── Excerpted text
Saves with onset time of days


Rules Questions


Hello everyone, I have a quick question about how the below works:

Claw Or Bite—Injury; save Fort DC 14; onset 1d3 days; frequency 1 day; effect 1d3 Dex damage and 1d3 Con damage; cure 2 consecutive saves.

Does this mean that if you fail a save you wait the onset time before you feel the effects?
Does the character take the damage and wait the onset time for the 2nd save?

I am not really sure how to proceed with this if any of the PCs should fail their saves.

Thank you very much for your time.


My understanding of it is that, once the person is hit with the disease and they fail the fort save, there is then an onset time of 1d3 days, where nothing happens to them.

Once that onset time is done, they get the effect (1d3 Dex and 1d3 Con damage) once per day, as the frequency indicates, and they continue with that until they are cured, either via their own saves, or with something else.

I think that's how it goes, at least.


I run it like Darkwolf.


Darkwolf117 wrote:

My understanding of it is that, once the person is hit with the disease and they fail the fort save, there is then an onset time of 1d3 days, where nothing happens to them.
────
── Data for review
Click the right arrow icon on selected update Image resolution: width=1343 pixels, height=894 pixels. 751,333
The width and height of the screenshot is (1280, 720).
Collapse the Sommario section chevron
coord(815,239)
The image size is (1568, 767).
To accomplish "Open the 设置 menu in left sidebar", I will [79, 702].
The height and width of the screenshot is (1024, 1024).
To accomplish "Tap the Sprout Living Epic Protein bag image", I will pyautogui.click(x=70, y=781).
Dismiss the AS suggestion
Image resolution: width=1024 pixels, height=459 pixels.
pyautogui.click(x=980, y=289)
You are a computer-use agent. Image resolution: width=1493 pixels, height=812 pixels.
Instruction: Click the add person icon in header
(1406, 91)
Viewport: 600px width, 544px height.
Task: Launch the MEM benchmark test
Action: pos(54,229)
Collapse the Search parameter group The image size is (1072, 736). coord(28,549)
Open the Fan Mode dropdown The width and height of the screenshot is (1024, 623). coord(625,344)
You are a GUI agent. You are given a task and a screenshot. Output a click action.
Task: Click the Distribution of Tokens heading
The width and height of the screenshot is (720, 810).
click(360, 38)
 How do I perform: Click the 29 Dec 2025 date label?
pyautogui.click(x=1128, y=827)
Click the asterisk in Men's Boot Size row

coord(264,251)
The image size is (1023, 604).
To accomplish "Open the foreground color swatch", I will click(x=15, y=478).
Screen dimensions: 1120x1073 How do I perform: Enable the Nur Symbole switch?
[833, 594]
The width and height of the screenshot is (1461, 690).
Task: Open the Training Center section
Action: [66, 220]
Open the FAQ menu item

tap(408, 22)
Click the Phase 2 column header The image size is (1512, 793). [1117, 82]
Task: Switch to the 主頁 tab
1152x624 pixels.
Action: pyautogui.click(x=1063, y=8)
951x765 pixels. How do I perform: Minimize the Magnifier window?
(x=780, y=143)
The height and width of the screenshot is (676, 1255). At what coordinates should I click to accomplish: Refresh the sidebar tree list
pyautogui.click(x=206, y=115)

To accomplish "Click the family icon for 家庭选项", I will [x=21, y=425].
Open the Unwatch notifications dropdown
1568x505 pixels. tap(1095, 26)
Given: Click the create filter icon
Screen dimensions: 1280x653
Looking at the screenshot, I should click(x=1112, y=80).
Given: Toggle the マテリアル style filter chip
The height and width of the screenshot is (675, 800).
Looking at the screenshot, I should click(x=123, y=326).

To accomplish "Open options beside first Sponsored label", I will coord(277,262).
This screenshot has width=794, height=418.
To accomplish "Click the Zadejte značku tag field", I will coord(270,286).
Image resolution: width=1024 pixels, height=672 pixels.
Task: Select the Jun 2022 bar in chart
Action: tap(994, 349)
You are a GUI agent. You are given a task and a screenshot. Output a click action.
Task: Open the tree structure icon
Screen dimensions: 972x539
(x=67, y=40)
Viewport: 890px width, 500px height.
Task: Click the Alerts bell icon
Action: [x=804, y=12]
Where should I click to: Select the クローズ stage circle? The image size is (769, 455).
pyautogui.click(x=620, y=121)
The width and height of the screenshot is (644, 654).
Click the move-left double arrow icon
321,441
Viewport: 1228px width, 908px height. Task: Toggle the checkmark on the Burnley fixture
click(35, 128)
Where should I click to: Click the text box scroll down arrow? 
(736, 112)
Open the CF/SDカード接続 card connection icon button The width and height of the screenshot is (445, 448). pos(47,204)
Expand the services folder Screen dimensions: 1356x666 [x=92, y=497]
────
What this exercise asks:
a) Write out the forum thread on save onset times, starting with "Saves with onset" and going on through "2 consecutive saves.".
b) Pick up the forum thread on save onset times after its last sentence and write what comes next.
The records can be set aside; none of them is used here.

Per-task outputs:
a)
Saves with onset time of days


Rules Questions


Hello everyone, I have a quick question about how the below works:

Claw Or Bite—Injury; save Fort DC 14; onset 1d3 days; frequency 1 day; effect 1d3 Dex damage and 1d3 Con damage; cure 2 consecutive saves.

b)
Once that onset time is done, they get the effect (1d3 Dex and 1d3 Con damage) once per day, as the frequency indicates, and they continue with that until they are cured, either via their own saves, or with something else.

I think that's how it goes, at least.

Thanks, I thought it would have been, but I wanted an other opinion on it.

Dark Archive

Actually - I see many DM's running it just like that - You get hit, roll the fort save, then wait the onset time before effect hits.

Problem: With long onset times, the disease is easily treated and removed.
Problem: Making the player roll the fort save then and there tells him that he is hit by a disease and/or something else - leads easily to the metagaming of "needing to be treated".

Non-logical: If it has not "set" yet, how the heck do you know you need to be treated?

Think of it this way. If you get sick of flu (ie, symptoms show up) right now, you did not contract it a few seconds ago - No, you caught it a lot (read, a few days) earlier.

If I were DM'ing and I really, really wanted to get something out of the otherwise useless and easily removed diseases, let the PC's catch them, hold out on the roll until the onset perioud has passed, and then have them roll, and take the damage from it at the same time.

BONUS! If the onset period was 1d3 days, it's likely that the PC has been spreading the disease for a day or two, depending on how fast the symptoms manifested.

(An additional Bonus: I'd make a necromancer antagonist use plague zombi cats, perhaps nerf them a bit to take out the disease explosion, and then have the PC's spread zombie rot around ^.^)


Tomppa wrote:
If I were DM'ing and I really, really wanted to get something out of the otherwise useless and easily removed diseases, let the PC's catch them, hold out on the roll until the onset perioud has passed, and then have them roll, and take the damage from it at the same time.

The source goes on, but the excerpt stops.